VORLIEGENDER TEXT

◇ ◇ ◇

Doch wie ist es zu dieser rasanten Entwicklung der Blogs und den beschriebenen Folgeerscheinungen gekommen? Die ersten Spuren zum Thema Blog lassen sich im Sommer 1990 finden. Damals wurden sie noch als Online-Tagebücher bezeichnet, da es noch keinen adäquaten Ausdruck für dieses junge Phänomen gab. Der Begriff bezeichnete damals Webseiten, auf denen Internetnutzer kurze Einträge über ihr Privatleben verfassten, und so die Öffentlichkeit daran teilhaben ließ.
Es sollten sechs Jahre eifrigen Tagebuchschreibens vergehen, bis erstmals neue, benutzerfreundliche Bedienoberflächen geschaffen wurden.
Schließlich nannte man das Kind auch beim Namen - auf einer Website von Jorn Barger tauchte 1997 erstmals der Begriff "Weblog" auf, eine Wortkreuzung aus "Web" und "Log". Die Kurzform "Blog" folgte dann im Jahr 1999. Bereits zwei Jahre später erschienen erste Journalartikel und Forschungsarbeiten über das Thema.
Betrachtet man in heutiger Zeit die Größe der so genannten "Blogosphäre", so fällt auf, dass diese seit ihrer Erfindung beachtlich und kontinuierlich gewachsen ist. Die Internetdatenbank Technorati zählt momentan 63,2 Millionen Blogs weltweit. Als wäre diese Menge nicht schon beeindruckend – statistisch gesehen verdoppelt sich die Anzahl veröffentlichter Blogs alle fünf Monate.

◇ ◇ ◇

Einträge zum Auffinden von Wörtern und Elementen

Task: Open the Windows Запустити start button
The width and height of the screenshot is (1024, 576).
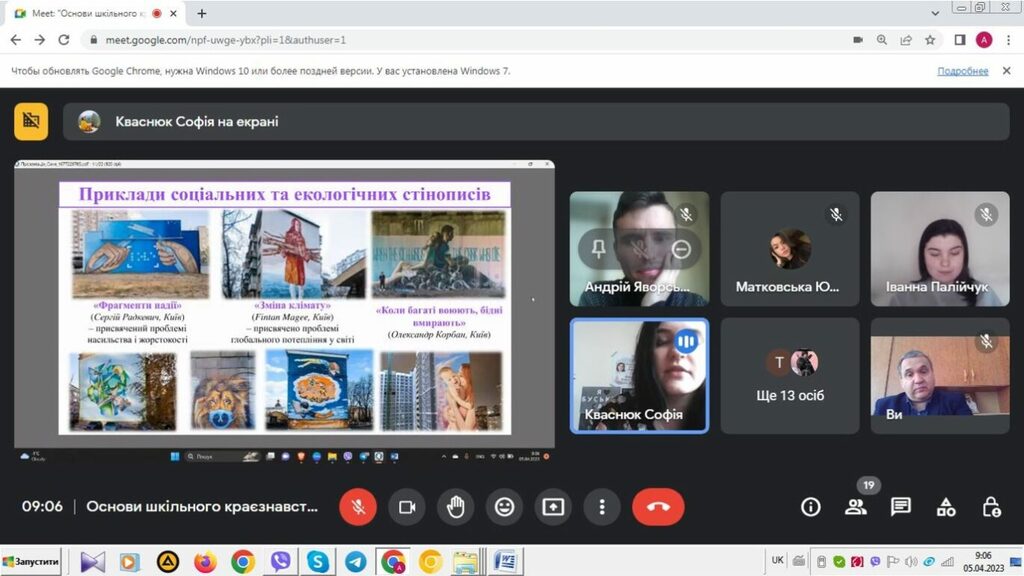Action: [x=31, y=562]
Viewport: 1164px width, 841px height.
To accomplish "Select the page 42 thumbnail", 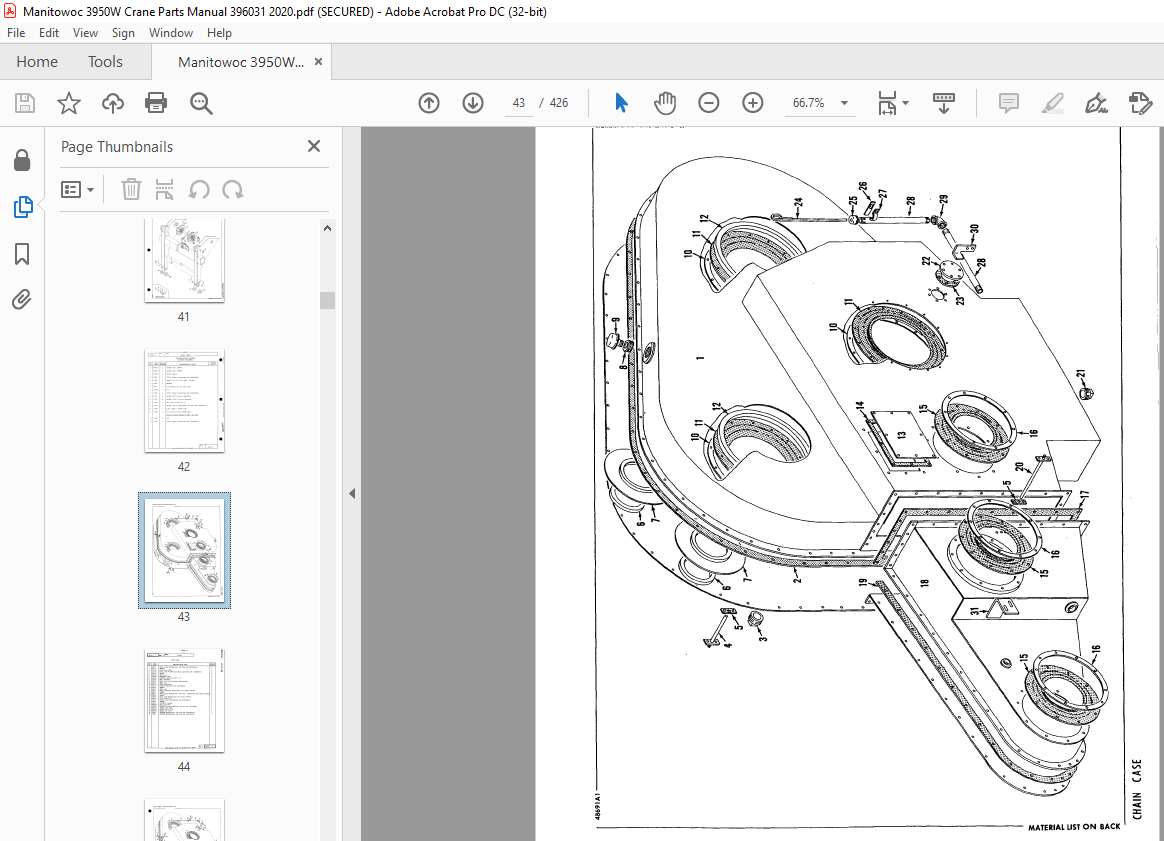I will tap(184, 401).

◇ ◇ ◇

Wann und wo tauchte laut dem Text über die Geschichte der Blogs erstmals der Begriff „Weblog“ auf? Die Einträge haben mit dem Text nichts zu tun.

Im Jahr 1997 auf einer Website von Jorn Barger.